Conventional meta-analysis per AED:
A conventional meta-analysis of comparisons between each AED (VPA or PB) and IV PHT will be undertaken. Results from individual trials for each AED (IV VPA and IV PB, each of them compared against IV PHT) will be pooled by using random effects, inverse variance, weighted meta-analysis (DerSimonian and Laird, 1986). Each outcome will be analysed by calculating odds ratios (OR) for each trial with the uncertainty being expressed using 95% CIs. For each outcome a weighted treatment effect across trials will be calculated. Mantel-Haenszel method will be used to estimate the odds ratio statistic and to combine ORs (Emerson, 1994). Results of the conventional meta-analysis will be presented in forest plots.
Random effects model:
Pair-wise meta-analyses will be performed by synthesizing studies that compare the same interventions using a random effects model (DerSimonian and Laird, 1986) to incorporate the assumption that the different studies are estimating different, yet related, treatment effects (Higgins and Green, 2011). Adjusted indirect comparison using the fixed effect model tend to underestimate standard errors of pooled estimates (Glenny et al., 2005; ICWG, 2009). Thus, the random effects model will be used for the quantitative pooling in both the direct and the adjusted indirect comparison (DerSimonian and Laird, 1986).
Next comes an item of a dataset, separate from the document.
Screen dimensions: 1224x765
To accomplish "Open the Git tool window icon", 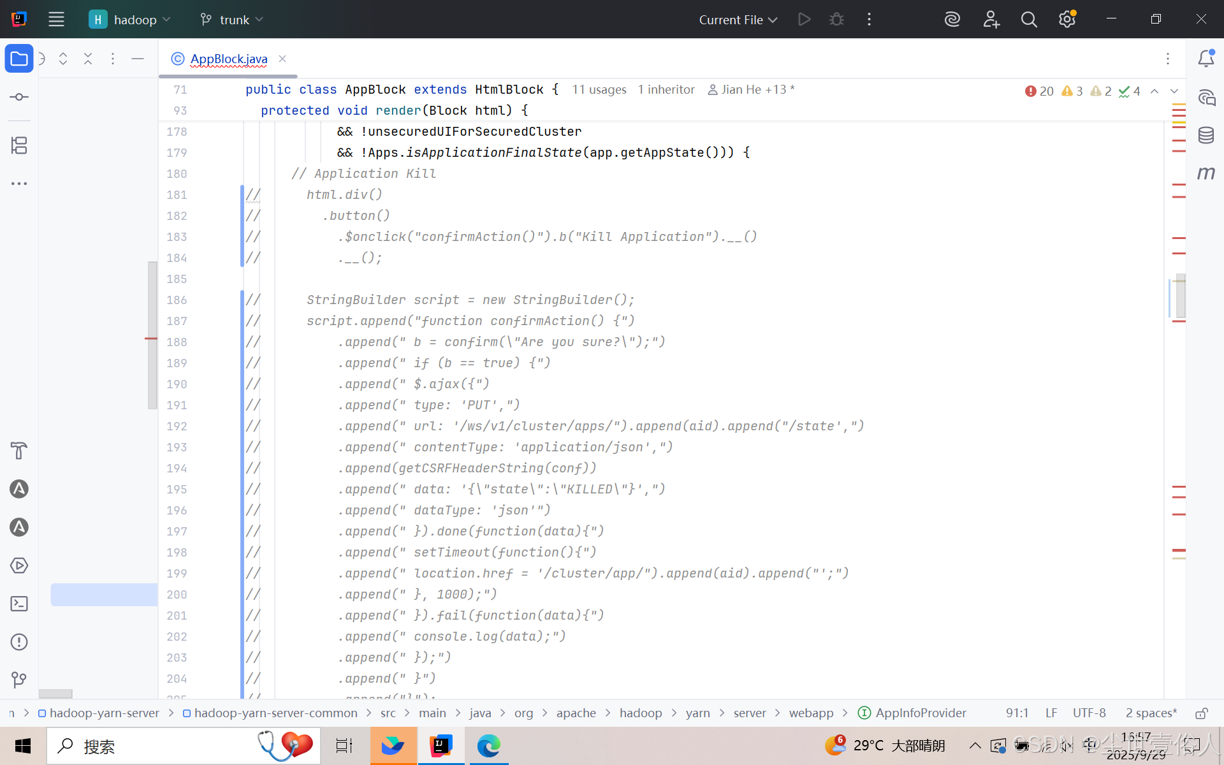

Assessment of heterogeneity:
Visual inspection of the forest plots will be used to investigate the possibility of statistical heterogeneity. Homogeneity among trial results will be evaluated using a standard Chi-squared test and the hypothesis of homogeneity will be rejected if the P value is less than 0.10. Assessment of statistical heterogeneity will be supplemented using the I-squared statistic which provides an estimate of the percentage of variability due to heterogeneity rather than a sampling error (Higgins et al., 2003).
The interpretation of I-squared for heterogeneity will be performed according to Higgins and Green, 2011. We will assess and discuss possible sources of heterogeneity narratively.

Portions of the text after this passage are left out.